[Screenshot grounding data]
◆ ◆ ◆ ◆

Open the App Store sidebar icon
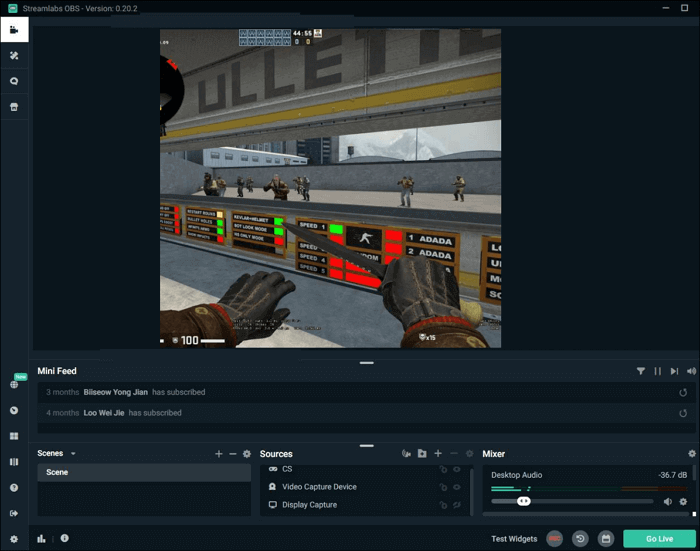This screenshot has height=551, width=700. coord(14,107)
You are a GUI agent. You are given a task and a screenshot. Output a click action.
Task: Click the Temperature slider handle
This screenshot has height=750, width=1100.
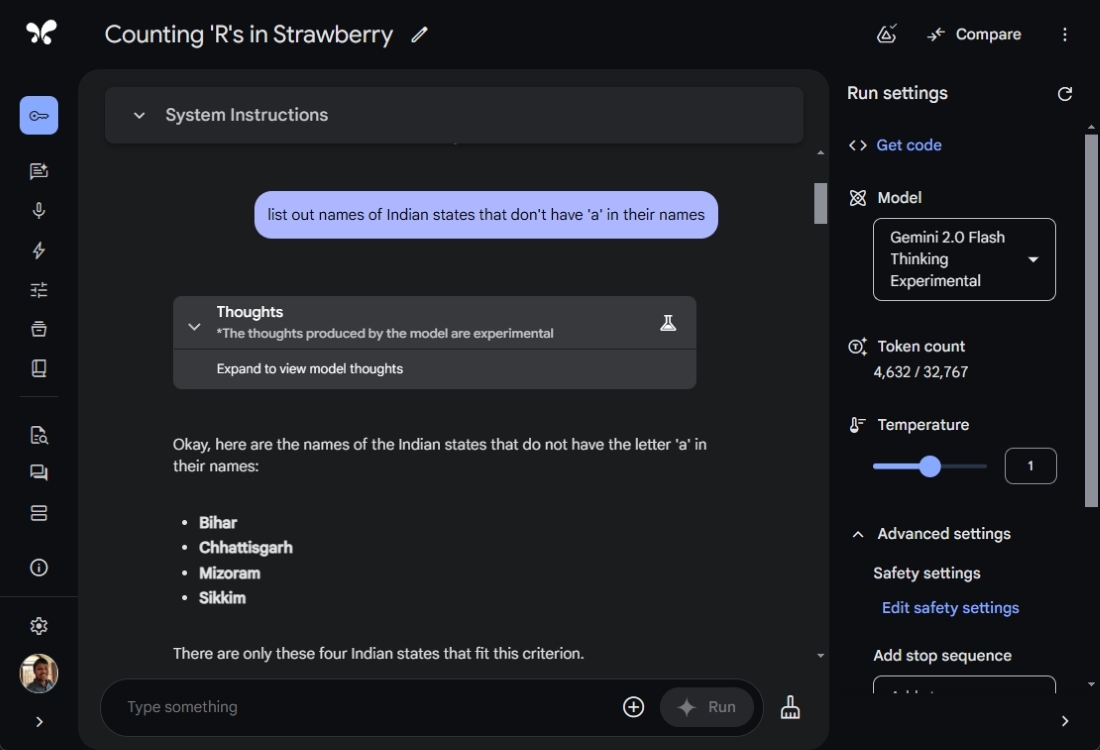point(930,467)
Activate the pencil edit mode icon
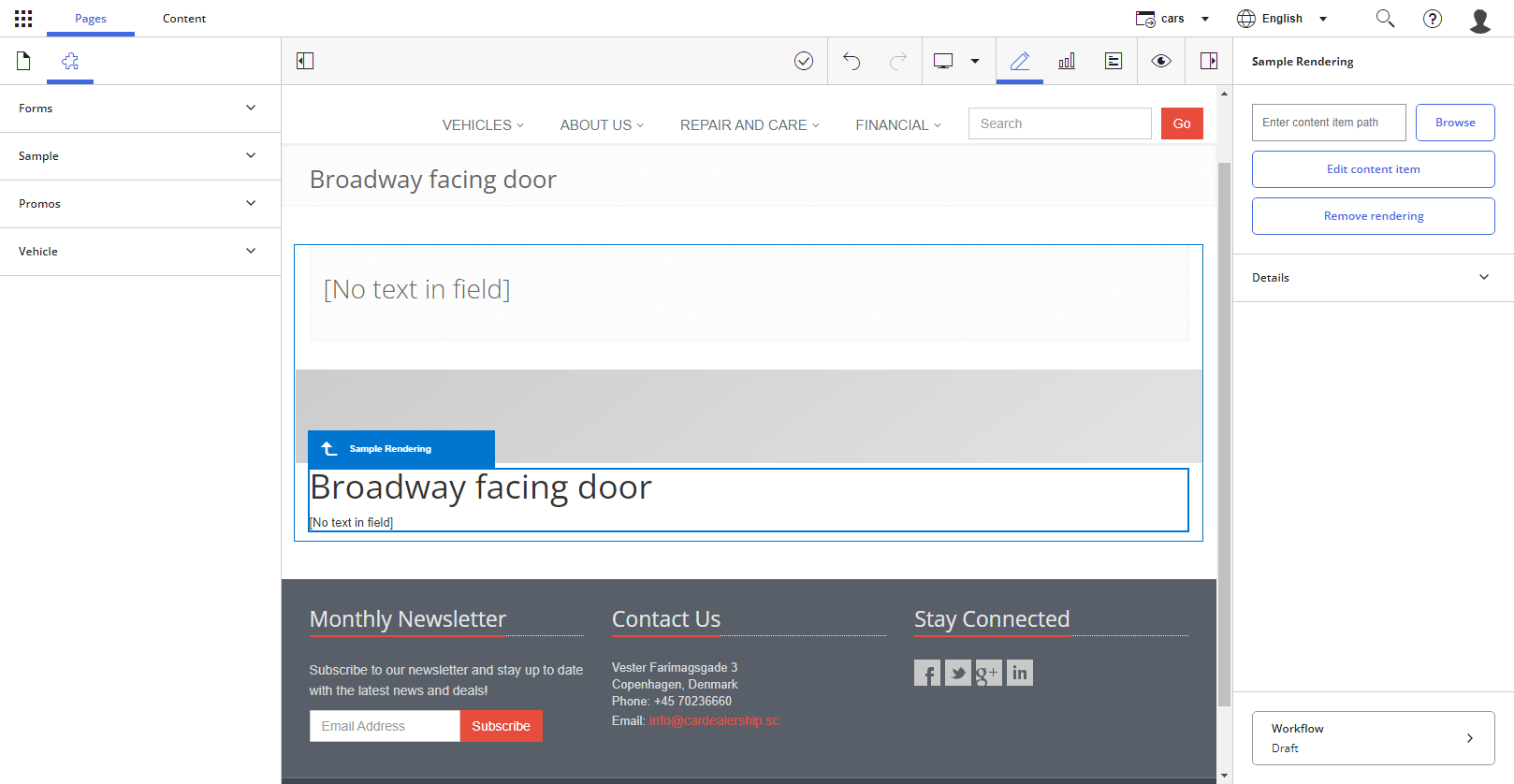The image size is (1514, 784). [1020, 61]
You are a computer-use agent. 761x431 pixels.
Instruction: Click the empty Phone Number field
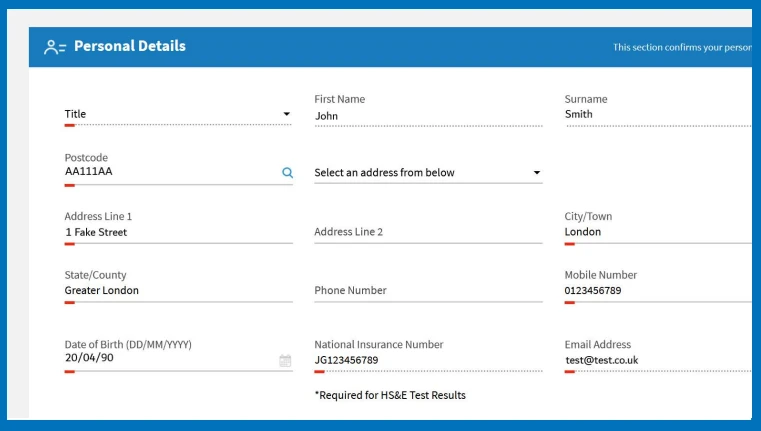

◆ ◆ ◆ ◆

• TASK TO COMPLETE: Every line above goes into your copy exactly; no images go in.

• ANSWER TO THIS EXERCISE:
Open the App Store sidebar icon
This screenshot has height=551, width=700. coord(14,107)
You are a GUI agent. You are given a task and a screenshot. Output a click action.
Task: Click the Temperature slider handle
This screenshot has height=750, width=1100.
point(930,467)
Activate the pencil edit mode icon
The image size is (1514, 784). [1020, 61]
You are a computer-use agent. 761x431 pixels.
Instruction: Click the empty Phone Number field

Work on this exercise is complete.